Another in-vitro related study conducted by Steed and Vidaillac demonstrated the efficacy of telavancin versus daptomycin and vancomycin in daptomycin-nonsusceptible S. aureus strains. Daptomycin displayed initial bactericidal activity followed by regrowth and vancomycin did not exhibit any bactericidal activity against any strain [9]. However, no in-vivo studies were available to confirm this in patients. In their study, telavancin was significantly superior at reducing colony forming units against all three strains as opposed to vancomycin and more efficacious than daptomycin. Although a 120-hour window of observation limited this study, it suggests that telavancin has significant bactericidal activity when compared to the other two antibiotics [9].

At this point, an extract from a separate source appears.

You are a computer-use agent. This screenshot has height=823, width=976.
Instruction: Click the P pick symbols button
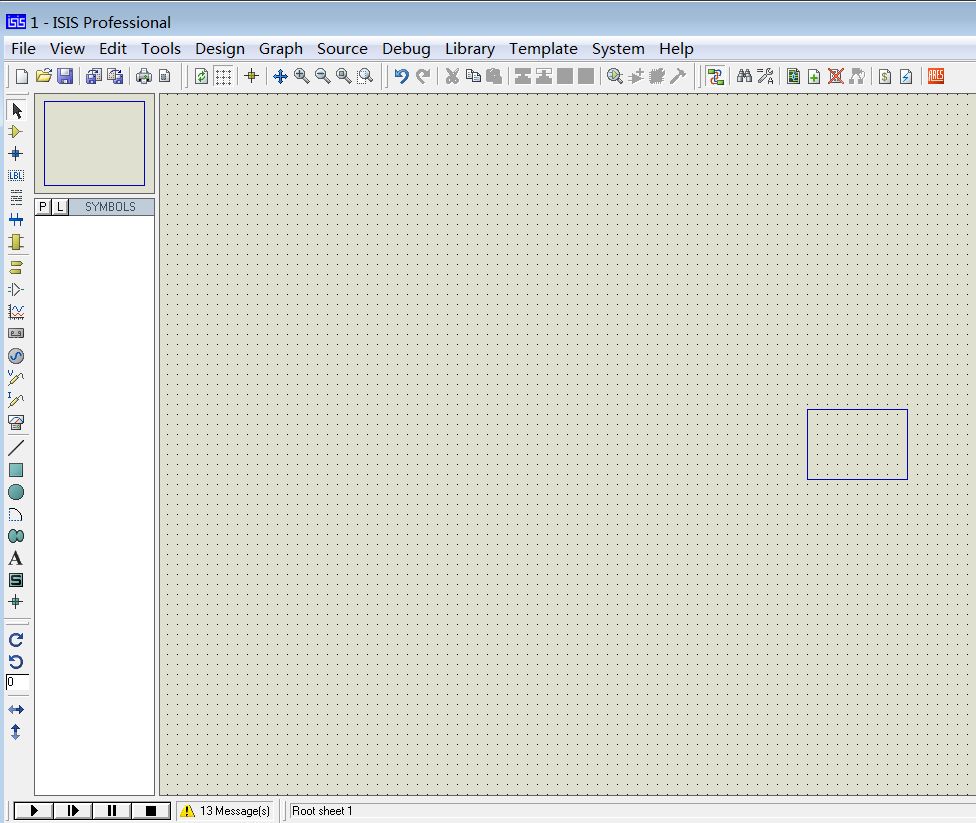(x=43, y=207)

Our study did not show statistically significant differences in the efficacy of telavancin and daptomycin in the treatment of skin and soft tissue infections. It appeared that telavancin was used for a shorter duration than daptomycin in the treatment of lower extremity cellulitis. This shorter duration of therapy may have resulted in a lower cost to the patient depending from where the drug was acquired.
Conclusion
Despite the differences in the literature and the results of our pilot study, it appeared that both drugs are equally efficacious in the treatment of cellulitis although the patients in the telavancin arm required a shorter course. It is difficult to conclude with any certainty as to which drug may be more cost effective. Further studies to address the pharmaco-economic aspect of both drugs can be done if one wishes to look at this comparative data.